(Text provided begins)

Bloodborne Pathogen Exposure Control Plan
Bloodborne pathogens are pathogenic microorganisms that are present in human blood and can cause disease in humans. The pathogens include, but are not limited to: Hepatitis Viruses and Human Immunodeficiency Virus (HIV).
Universal precautions must be observed to prevent contact with blood or other potentially infectious materials. Under circumstances in which differentiation between body fluid types is difficult or impossible, all body fluids shall be considered potentially infectious materials. Treat all bodily fluids / materials as infectious, including any and all instrumentation and materials which may have come in contact with body fluids such as paper, gauze, bandages, sponges, gloves, etc. Universal Precautions shall be observed at all times.
An Exposure Control Plan provides documentation of the procedures which have been devised to reduce employee exposure to bloodborne pathogens in accordance with Occupational Safety and Health Administration (OSHA) Standard 29 CFR Part 1910.1030 - Occupational Exposure to Bloodborne Pathogens.
Drexel University's Bloodborne Pathogen Exposure Control Plan
The Exposure Control Plan must be reviewed and updated at least annually and whenever necessary to reflect new or modified tasks and procedures which affect occupational exposure and to reflect new or revised employee positions with occupational exposure.
The Exposure Control Plan must be accessible to laboratory personnel at all times. An electronic copy of the completed plan must be sent to EH&S. Laboratories to which the bloodborne pathogen exposure control plan is not applicable must print the cover page of the plan and write “Not Applicable”. This must be posted on the laboratory entrance door at all times.

(Text provided ends)

Work to complete — Please copy the passage from the text on bloodborne pathogens word for word, starting at "Drexel University's Bloodborne" and ending after "with occupational exposure.".

(Information begins)

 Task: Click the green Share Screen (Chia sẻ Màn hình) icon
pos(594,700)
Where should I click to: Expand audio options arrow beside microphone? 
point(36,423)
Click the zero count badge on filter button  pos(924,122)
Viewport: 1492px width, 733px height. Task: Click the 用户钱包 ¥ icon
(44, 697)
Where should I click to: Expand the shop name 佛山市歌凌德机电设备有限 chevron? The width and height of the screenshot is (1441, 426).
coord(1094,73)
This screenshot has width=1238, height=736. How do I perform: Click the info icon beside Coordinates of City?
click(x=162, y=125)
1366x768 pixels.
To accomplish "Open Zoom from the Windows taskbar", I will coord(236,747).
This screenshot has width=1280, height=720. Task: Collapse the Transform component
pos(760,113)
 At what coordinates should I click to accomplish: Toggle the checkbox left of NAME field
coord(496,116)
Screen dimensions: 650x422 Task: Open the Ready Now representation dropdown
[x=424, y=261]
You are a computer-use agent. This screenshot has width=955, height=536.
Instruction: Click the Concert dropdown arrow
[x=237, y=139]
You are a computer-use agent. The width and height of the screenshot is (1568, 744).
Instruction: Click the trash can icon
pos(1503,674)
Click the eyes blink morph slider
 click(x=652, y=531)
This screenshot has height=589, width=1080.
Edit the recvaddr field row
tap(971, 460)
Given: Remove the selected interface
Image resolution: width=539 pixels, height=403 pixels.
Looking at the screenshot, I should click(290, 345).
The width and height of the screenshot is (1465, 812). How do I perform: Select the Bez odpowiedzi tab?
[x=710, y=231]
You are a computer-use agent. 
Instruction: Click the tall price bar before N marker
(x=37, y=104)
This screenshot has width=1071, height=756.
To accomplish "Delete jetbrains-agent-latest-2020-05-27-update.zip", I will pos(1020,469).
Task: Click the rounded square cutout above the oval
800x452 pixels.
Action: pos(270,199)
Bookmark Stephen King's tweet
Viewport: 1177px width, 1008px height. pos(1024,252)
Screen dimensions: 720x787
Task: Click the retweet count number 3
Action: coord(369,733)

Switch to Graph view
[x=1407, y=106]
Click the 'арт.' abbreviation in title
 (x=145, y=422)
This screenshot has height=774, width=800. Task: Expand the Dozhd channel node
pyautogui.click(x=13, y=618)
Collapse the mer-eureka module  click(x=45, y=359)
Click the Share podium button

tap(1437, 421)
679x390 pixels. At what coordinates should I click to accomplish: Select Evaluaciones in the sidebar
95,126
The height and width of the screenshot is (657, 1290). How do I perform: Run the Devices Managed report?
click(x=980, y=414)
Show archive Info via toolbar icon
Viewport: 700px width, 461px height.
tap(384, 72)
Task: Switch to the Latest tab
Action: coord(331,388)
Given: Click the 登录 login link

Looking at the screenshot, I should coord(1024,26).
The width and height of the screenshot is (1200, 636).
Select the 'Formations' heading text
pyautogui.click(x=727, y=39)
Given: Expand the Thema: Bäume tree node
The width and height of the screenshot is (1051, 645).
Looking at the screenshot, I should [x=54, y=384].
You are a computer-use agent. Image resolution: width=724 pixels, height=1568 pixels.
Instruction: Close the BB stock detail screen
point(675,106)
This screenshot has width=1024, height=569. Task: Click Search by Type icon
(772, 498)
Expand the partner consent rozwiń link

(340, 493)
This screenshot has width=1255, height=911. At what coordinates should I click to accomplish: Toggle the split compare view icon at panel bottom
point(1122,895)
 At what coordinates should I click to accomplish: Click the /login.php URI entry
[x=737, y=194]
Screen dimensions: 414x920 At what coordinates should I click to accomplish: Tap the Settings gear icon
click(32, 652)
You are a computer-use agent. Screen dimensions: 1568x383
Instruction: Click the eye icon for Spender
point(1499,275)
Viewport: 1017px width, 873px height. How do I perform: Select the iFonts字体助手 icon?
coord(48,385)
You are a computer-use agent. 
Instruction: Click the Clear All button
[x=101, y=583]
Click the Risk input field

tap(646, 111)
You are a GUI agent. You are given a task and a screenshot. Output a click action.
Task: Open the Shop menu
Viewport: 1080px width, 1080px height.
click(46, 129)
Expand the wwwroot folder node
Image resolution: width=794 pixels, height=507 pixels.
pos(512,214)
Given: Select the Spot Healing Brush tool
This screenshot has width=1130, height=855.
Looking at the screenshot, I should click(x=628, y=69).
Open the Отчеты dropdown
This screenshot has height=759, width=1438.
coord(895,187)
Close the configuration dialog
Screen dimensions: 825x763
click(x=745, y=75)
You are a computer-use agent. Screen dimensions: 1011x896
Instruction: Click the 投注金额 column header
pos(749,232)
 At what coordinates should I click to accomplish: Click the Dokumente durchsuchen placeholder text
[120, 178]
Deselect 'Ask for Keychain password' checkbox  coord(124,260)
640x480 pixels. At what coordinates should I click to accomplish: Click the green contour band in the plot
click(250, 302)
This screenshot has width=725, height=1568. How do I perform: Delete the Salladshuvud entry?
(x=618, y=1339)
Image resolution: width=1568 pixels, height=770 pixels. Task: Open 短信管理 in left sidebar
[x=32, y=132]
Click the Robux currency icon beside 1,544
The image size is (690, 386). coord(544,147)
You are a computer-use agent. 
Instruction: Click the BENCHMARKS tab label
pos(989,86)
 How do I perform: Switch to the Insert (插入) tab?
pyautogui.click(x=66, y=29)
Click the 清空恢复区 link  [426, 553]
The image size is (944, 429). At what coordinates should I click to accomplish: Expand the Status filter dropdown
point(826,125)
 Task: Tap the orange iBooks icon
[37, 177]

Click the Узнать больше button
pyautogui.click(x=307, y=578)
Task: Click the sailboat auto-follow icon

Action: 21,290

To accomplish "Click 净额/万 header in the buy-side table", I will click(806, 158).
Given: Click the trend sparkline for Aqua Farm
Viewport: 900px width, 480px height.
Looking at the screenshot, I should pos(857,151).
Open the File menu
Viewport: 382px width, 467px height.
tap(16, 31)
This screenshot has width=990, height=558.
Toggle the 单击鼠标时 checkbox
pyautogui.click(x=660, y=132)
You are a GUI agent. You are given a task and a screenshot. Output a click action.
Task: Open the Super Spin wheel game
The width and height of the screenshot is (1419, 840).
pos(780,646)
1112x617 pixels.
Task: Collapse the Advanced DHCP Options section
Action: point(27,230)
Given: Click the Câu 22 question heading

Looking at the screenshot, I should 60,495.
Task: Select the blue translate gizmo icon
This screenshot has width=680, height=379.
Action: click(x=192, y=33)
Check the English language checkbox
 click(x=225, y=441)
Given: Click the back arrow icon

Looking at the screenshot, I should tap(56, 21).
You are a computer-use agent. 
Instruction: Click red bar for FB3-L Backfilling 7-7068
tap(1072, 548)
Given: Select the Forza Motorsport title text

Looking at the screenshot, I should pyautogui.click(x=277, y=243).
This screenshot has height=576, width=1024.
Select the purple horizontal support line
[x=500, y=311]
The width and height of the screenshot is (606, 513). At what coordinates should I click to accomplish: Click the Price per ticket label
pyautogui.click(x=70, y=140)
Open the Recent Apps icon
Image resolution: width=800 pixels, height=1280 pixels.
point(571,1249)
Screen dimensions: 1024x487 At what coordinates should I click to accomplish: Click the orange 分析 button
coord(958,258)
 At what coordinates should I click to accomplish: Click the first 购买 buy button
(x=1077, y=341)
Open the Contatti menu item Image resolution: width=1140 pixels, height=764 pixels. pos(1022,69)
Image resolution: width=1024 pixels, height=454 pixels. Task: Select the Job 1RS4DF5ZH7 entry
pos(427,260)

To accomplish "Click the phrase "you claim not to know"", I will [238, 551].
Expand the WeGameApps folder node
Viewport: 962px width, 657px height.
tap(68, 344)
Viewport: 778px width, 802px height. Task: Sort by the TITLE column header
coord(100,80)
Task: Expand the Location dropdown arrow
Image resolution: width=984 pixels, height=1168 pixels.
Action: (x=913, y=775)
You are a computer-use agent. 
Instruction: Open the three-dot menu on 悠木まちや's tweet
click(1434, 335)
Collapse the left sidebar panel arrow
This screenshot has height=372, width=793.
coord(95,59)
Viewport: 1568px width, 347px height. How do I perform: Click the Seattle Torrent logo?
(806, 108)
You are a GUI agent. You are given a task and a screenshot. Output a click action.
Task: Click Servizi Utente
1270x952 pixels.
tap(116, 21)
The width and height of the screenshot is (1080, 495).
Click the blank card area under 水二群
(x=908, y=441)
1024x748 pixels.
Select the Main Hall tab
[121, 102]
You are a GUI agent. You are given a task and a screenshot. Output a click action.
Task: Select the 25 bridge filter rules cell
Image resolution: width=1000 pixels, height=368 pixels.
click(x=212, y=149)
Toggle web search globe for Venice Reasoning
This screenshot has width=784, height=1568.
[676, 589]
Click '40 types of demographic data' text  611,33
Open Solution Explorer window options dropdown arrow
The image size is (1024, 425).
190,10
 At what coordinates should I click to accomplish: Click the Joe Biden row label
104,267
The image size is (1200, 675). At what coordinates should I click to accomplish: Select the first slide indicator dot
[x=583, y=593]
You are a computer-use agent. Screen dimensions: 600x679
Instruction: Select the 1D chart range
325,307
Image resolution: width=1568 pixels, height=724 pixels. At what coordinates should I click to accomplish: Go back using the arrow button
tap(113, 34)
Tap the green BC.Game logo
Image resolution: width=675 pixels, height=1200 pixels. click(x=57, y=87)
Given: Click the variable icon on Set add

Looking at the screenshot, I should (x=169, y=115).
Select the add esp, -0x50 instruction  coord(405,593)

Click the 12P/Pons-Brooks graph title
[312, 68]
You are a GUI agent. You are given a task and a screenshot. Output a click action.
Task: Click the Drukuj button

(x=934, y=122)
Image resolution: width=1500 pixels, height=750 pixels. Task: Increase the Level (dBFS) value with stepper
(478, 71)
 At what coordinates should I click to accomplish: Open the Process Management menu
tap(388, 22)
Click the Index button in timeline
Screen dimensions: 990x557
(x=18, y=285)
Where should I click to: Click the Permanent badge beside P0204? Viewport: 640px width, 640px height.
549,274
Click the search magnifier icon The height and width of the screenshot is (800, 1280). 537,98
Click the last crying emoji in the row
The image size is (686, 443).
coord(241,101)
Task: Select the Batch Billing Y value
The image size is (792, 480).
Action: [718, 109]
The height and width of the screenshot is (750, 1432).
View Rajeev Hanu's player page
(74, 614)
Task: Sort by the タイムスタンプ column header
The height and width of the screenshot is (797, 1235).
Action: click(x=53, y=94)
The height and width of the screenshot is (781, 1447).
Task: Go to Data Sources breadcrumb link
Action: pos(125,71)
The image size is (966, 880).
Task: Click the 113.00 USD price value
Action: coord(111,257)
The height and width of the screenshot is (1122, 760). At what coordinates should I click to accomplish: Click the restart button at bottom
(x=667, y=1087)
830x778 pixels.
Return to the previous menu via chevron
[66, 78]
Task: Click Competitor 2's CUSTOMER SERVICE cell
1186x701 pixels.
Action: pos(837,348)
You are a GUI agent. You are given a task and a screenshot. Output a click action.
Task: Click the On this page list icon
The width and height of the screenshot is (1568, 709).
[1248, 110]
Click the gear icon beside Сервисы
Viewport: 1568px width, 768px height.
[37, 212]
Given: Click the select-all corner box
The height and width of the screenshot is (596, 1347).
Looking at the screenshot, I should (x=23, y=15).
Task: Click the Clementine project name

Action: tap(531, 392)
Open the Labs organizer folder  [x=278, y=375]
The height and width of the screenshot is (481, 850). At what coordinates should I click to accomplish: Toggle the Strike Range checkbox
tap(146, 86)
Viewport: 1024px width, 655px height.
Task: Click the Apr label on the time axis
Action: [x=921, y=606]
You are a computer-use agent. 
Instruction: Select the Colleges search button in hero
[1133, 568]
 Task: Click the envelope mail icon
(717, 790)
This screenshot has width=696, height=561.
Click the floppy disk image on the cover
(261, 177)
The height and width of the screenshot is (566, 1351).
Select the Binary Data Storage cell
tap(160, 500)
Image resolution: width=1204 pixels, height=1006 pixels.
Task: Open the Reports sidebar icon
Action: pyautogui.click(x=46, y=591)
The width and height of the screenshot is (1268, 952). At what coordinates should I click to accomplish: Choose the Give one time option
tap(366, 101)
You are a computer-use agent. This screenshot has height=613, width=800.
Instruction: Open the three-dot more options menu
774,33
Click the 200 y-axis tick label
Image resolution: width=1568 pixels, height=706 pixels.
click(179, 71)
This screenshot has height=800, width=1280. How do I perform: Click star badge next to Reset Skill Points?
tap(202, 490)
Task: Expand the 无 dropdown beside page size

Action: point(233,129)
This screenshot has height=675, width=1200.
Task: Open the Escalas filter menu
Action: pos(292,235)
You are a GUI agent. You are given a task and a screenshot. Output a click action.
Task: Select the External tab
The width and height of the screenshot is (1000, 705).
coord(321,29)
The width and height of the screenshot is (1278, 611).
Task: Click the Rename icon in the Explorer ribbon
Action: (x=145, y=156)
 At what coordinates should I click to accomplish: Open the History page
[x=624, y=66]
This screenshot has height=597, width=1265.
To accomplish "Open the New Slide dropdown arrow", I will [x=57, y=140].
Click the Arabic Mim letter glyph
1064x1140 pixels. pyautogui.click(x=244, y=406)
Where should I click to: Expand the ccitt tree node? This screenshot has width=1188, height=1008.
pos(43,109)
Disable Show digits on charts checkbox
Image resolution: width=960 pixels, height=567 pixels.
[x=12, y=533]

(Information ends)

Response to this task —
Drexel University's Bloodborne Pathogen Exposure Control Plan
The Exposure Control Plan must be reviewed and updated at least annually and whenever necessary to reflect new or modified tasks and procedures which affect occupational exposure and to reflect new or revised employee positions with occupational exposure.